*Work order:* Nothing in the records may be left out; restate them word for word.

(Data under study begins)

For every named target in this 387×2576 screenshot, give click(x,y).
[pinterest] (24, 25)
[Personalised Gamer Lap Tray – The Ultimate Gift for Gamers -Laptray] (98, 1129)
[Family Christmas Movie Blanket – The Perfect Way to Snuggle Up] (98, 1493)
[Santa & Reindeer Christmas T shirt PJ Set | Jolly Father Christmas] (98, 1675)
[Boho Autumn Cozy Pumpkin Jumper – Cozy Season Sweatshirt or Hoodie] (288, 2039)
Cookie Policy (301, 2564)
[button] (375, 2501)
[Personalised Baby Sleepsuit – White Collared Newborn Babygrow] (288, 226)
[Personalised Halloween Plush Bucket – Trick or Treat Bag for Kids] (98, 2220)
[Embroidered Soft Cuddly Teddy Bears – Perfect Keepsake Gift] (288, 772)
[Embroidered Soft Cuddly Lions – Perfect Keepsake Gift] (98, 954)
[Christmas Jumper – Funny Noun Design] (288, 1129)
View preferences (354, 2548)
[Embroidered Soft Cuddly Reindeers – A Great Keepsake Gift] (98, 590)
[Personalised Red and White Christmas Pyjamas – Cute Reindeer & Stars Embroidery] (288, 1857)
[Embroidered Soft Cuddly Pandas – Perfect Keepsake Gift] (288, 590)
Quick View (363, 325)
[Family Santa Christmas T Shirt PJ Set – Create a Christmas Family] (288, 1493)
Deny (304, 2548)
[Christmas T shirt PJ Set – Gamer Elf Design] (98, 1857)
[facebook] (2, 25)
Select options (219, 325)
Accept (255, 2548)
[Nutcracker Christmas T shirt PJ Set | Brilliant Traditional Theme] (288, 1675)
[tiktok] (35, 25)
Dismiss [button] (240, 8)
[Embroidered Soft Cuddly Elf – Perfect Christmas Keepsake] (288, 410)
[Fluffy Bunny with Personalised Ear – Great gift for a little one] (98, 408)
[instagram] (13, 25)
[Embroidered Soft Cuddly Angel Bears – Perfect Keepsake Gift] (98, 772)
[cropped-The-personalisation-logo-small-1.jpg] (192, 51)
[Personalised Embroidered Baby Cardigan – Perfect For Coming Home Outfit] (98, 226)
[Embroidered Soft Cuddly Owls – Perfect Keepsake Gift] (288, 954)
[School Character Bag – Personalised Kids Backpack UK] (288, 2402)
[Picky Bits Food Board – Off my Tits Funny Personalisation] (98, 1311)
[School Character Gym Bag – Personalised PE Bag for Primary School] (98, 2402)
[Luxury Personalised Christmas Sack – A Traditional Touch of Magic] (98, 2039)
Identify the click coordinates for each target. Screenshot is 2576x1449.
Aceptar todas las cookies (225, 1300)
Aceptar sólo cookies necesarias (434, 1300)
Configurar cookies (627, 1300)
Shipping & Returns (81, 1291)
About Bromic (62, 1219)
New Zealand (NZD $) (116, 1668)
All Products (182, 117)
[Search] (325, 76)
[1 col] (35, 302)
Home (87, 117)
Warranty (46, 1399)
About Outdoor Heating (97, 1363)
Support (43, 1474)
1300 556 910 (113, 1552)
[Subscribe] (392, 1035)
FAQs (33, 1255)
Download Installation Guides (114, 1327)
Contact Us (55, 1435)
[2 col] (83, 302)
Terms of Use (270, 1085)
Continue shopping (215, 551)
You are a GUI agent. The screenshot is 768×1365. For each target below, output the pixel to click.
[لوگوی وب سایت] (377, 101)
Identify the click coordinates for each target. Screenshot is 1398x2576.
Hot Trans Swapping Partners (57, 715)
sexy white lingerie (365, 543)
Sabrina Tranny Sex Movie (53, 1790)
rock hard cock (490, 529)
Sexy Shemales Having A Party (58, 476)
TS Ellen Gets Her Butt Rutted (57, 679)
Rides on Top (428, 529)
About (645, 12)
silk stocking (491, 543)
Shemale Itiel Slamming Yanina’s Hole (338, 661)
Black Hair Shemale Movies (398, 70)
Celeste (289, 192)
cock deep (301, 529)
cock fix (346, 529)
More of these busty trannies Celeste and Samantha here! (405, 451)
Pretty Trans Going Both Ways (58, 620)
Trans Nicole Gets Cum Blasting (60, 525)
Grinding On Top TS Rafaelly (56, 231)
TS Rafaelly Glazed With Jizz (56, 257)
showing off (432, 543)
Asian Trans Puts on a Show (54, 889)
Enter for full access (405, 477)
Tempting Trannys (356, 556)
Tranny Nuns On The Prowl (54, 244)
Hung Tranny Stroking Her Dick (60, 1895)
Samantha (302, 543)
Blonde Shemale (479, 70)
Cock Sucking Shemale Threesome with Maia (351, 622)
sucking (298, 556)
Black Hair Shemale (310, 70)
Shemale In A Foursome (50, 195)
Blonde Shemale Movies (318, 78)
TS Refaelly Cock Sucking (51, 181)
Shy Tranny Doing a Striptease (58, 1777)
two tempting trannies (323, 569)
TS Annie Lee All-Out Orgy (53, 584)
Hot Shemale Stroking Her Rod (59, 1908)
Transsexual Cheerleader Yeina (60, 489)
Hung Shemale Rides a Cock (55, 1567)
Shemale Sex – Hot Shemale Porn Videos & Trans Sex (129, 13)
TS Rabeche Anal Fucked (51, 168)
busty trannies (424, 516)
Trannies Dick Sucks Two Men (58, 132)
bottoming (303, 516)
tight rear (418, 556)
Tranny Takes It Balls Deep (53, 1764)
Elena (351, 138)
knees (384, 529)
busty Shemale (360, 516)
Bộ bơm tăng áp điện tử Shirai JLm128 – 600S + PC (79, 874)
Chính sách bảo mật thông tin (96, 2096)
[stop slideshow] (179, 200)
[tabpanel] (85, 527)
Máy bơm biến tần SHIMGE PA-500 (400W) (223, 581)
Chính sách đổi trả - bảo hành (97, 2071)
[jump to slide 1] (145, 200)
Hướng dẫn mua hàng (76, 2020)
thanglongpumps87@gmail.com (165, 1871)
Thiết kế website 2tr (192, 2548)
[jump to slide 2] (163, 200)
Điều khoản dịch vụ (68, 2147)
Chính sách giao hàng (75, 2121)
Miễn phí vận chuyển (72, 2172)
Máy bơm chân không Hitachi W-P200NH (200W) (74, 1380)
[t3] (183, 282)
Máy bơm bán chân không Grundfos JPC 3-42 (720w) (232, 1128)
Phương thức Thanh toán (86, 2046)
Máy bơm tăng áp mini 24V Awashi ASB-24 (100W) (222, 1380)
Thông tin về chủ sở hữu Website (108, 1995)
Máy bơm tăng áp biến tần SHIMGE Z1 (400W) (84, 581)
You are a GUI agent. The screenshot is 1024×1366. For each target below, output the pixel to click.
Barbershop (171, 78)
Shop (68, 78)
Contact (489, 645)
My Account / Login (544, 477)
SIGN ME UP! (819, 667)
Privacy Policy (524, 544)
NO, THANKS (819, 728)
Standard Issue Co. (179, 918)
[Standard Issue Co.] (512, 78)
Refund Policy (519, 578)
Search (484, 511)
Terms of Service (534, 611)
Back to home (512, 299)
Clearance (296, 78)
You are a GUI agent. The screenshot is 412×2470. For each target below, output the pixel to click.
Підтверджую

(Data under study ends)

*Answer area:*
For every named target in this 387×2576 screenshot, give click(x,y).
[pinterest] (24, 25)
[Personalised Gamer Lap Tray – The Ultimate Gift for Gamers -Laptray] (98, 1129)
[Family Christmas Movie Blanket – The Perfect Way to Snuggle Up] (98, 1493)
[Santa & Reindeer Christmas T shirt PJ Set | Jolly Father Christmas] (98, 1675)
[Boho Autumn Cozy Pumpkin Jumper – Cozy Season Sweatshirt or Hoodie] (288, 2039)
Cookie Policy (301, 2564)
[button] (375, 2501)
[Personalised Baby Sleepsuit – White Collared Newborn Babygrow] (288, 226)
[Personalised Halloween Plush Bucket – Trick or Treat Bag for Kids] (98, 2220)
[Embroidered Soft Cuddly Teddy Bears – Perfect Keepsake Gift] (288, 772)
[Embroidered Soft Cuddly Lions – Perfect Keepsake Gift] (98, 954)
[Christmas Jumper – Funny Noun Design] (288, 1129)
View preferences (354, 2548)
[Embroidered Soft Cuddly Reindeers – A Great Keepsake Gift] (98, 590)
[Personalised Red and White Christmas Pyjamas – Cute Reindeer & Stars Embroidery] (288, 1857)
[Embroidered Soft Cuddly Pandas – Perfect Keepsake Gift] (288, 590)
Quick View (363, 325)
[Family Santa Christmas T Shirt PJ Set – Create a Christmas Family] (288, 1493)
Deny (304, 2548)
[Christmas T shirt PJ Set – Gamer Elf Design] (98, 1857)
[facebook] (2, 25)
Select options (219, 325)
Accept (255, 2548)
[Nutcracker Christmas T shirt PJ Set | Brilliant Traditional Theme] (288, 1675)
[tiktok] (35, 25)
Dismiss [button] (240, 8)
[Embroidered Soft Cuddly Elf – Perfect Christmas Keepsake] (288, 410)
[Fluffy Bunny with Personalised Ear – Great gift for a little one] (98, 408)
[instagram] (13, 25)
[Embroidered Soft Cuddly Angel Bears – Perfect Keepsake Gift] (98, 772)
[cropped-The-personalisation-logo-small-1.jpg] (192, 51)
[Personalised Embroidered Baby Cardigan – Perfect For Coming Home Outfit] (98, 226)
[Embroidered Soft Cuddly Owls – Perfect Keepsake Gift] (288, 954)
[School Character Bag – Personalised Kids Backpack UK] (288, 2402)
[Picky Bits Food Board – Off my Tits Funny Personalisation] (98, 1311)
[School Character Gym Bag – Personalised PE Bag for Primary School] (98, 2402)
[Luxury Personalised Christmas Sack – A Traditional Touch of Magic] (98, 2039)
Identify the click coordinates for each target. Screenshot is 2576x1449.
Aceptar todas las cookies (225, 1300)
Aceptar sólo cookies necesarias (434, 1300)
Configurar cookies (627, 1300)
Shipping & Returns (81, 1291)
About Bromic (62, 1219)
New Zealand (NZD $) (116, 1668)
All Products (182, 117)
[Search] (325, 76)
[1 col] (35, 302)
Home (87, 117)
Warranty (46, 1399)
About Outdoor Heating (97, 1363)
Support (43, 1474)
1300 556 910 (113, 1552)
[Subscribe] (392, 1035)
FAQs (33, 1255)
Download Installation Guides (114, 1327)
Contact Us (55, 1435)
[2 col] (83, 302)
Terms of Use (270, 1085)
Continue shopping (215, 551)
You are a GUI agent. The screenshot is 768×1365. For each target below, output the pixel to click.
[لوگوی وب سایت] (377, 101)
Identify the click coordinates for each target. Screenshot is 1398x2576.
Hot Trans Swapping Partners (57, 715)
sexy white lingerie (365, 543)
Sabrina Tranny Sex Movie (53, 1790)
rock hard cock (490, 529)
Sexy Shemales Having A Party (58, 476)
TS Ellen Gets Her Butt Rutted (57, 679)
Rides on Top (428, 529)
About (645, 12)
silk stocking (491, 543)
Shemale Itiel Slamming Yanina’s Hole (338, 661)
Black Hair Shemale Movies (398, 70)
Celeste (289, 192)
cock deep (301, 529)
cock fix (346, 529)
More of these busty trannies Celeste and Samantha here! (405, 451)
Pretty Trans Going Both Ways (58, 620)
Trans Nicole Gets Cum Blasting (60, 525)
Grinding On Top TS Rafaelly (56, 231)
TS Rafaelly Glazed With Jizz (56, 257)
showing off (432, 543)
Asian Trans Puts on a Show (54, 889)
Enter for full access (405, 477)
Tempting Trannys (356, 556)
Tranny Nuns On The Prowl (54, 244)
Hung Tranny Stroking Her Dick (60, 1895)
Samantha (302, 543)
Blonde Shemale (479, 70)
Cock Sucking Shemale Threesome with Maia (351, 622)
sucking (298, 556)
Black Hair Shemale (310, 70)
Shemale In A Foursome (50, 195)
Blonde Shemale Movies (318, 78)
TS Refaelly Cock Sucking (51, 181)
Shy Tranny Doing a Striptease (58, 1777)
two tempting trannies (323, 569)
TS Annie Lee All-Out Orgy (53, 584)
Hot Shemale Stroking Her Rod (59, 1908)
Transsexual Cheerleader Yeina (60, 489)
Hung Shemale Rides a Cock (55, 1567)
Shemale Sex – Hot Shemale Porn Videos & Trans Sex (129, 13)
TS Rabeche Anal Fucked (51, 168)
busty trannies (424, 516)
Trannies Dick Sucks Two Men (58, 132)
bottoming (303, 516)
tight rear (418, 556)
Tranny Takes It Balls Deep (53, 1764)
Elena (351, 138)
knees (384, 529)
busty Shemale (360, 516)
Bộ bơm tăng áp điện tử Shirai JLm128 – 600S + PC (79, 874)
Chính sách bảo mật thông tin (96, 2096)
[stop slideshow] (179, 200)
[tabpanel] (85, 527)
Máy bơm biến tần SHIMGE PA-500 (400W) (223, 581)
Chính sách đổi trả - bảo hành (97, 2071)
[jump to slide 1] (145, 200)
Hướng dẫn mua hàng (76, 2020)
thanglongpumps87@gmail.com (165, 1871)
Thiết kế website 2tr (192, 2548)
[jump to slide 2] (163, 200)
Điều khoản dịch vụ (68, 2147)
Chính sách giao hàng (75, 2121)
Miễn phí vận chuyển (72, 2172)
Máy bơm chân không Hitachi W-P200NH (200W) (74, 1380)
[t3] (183, 282)
Máy bơm bán chân không Grundfos JPC 3-42 (720w) (232, 1128)
Phương thức Thanh toán (86, 2046)
Máy bơm tăng áp mini 24V Awashi ASB-24 (100W) (222, 1380)
Thông tin về chủ sở hữu Website (108, 1995)
Máy bơm tăng áp biến tần SHIMGE Z1 (400W) (84, 581)
You are a GUI agent. The screenshot is 1024×1366. For each target below, output the pixel to click.
Barbershop (171, 78)
Shop (68, 78)
Contact (489, 645)
My Account / Login (544, 477)
SIGN ME UP! (819, 667)
Privacy Policy (524, 544)
NO, THANKS (819, 728)
Standard Issue Co. (179, 918)
[Standard Issue Co.] (512, 78)
Refund Policy (519, 578)
Search (484, 511)
Terms of Service (534, 611)
Back to home (512, 299)
Clearance (296, 78)
You are a GUI agent. The screenshot is 412×2470. For each target below, output the pixel to click.
Підтверджую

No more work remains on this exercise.